Hope for space in Huntsville? Just a bit

Yesterday two of the best-known sons of tiny Hope, Arkansas—former president Bill Clinton and former Arkansas governor Mike Huckabee—were on the campaign trail in Huntsville, Alabama: Clinton in support of his wife’s bid for the Democratic nomination and Huckabee in his own pursuit of the Republican nomination. Huntsville is one of the few communities in the US where space is a big local issue, thanks to the presence of the NASA Marshall Space Flight Center and businesses associated with the work there. So did either speaker devote any time to space policy during their appearances? Only briefly.

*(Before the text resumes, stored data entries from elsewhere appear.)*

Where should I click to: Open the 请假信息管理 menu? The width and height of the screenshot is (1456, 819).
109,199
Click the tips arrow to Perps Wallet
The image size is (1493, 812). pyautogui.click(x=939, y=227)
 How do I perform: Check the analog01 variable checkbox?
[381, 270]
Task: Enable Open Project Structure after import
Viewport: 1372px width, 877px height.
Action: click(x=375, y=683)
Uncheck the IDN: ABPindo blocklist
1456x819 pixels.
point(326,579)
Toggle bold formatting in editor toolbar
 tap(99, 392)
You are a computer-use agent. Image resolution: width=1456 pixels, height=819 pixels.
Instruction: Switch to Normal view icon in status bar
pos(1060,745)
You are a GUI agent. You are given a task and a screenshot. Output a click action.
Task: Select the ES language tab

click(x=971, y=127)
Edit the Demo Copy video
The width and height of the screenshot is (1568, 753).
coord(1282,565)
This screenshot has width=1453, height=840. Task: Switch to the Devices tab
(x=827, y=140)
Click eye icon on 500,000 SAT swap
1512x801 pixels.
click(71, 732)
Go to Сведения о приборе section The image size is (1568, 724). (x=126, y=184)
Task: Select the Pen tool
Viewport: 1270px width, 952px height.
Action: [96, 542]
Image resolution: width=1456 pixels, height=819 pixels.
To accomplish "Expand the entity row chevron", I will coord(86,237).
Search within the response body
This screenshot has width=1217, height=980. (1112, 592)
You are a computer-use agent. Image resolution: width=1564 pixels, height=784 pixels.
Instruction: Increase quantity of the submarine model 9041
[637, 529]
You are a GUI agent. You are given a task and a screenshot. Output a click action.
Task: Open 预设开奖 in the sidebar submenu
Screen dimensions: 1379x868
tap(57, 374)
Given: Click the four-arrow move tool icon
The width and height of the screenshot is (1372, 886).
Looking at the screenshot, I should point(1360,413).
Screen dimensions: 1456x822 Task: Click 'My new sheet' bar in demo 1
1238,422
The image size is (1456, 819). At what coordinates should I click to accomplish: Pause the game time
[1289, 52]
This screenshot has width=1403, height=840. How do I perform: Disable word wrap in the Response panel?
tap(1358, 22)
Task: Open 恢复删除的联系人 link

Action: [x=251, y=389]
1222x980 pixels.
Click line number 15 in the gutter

Bill Clinton, in his speech, mentioned space only in passing, according to a Huntsville Times account: “‘I know this is one of the more prosperous parts of the state,”‘ he said, adding that his wife strongly supports the aerospace program.” (It’s not clear if the nonstandard “aerospace program” usage was something Clinton himself said, or was an invention of the reporter.) Huckabee said just a bit more about space in a press conference after his speech, according to another Times article:

In a press conference after the rally, the former governor said he sees the space program as being critical to the economics of North Alabama, but even more so, “it is important to our country.” He lauded science experiments and space travel as necessities that provided the world with gems such as cell phones, digital cameras, heart catheterization and the miniaturization of technology.

Nothing new here, other than that campaigners say little about space even in a place where it matters to a lot of people—and that itself is not necessarily new nor surprising.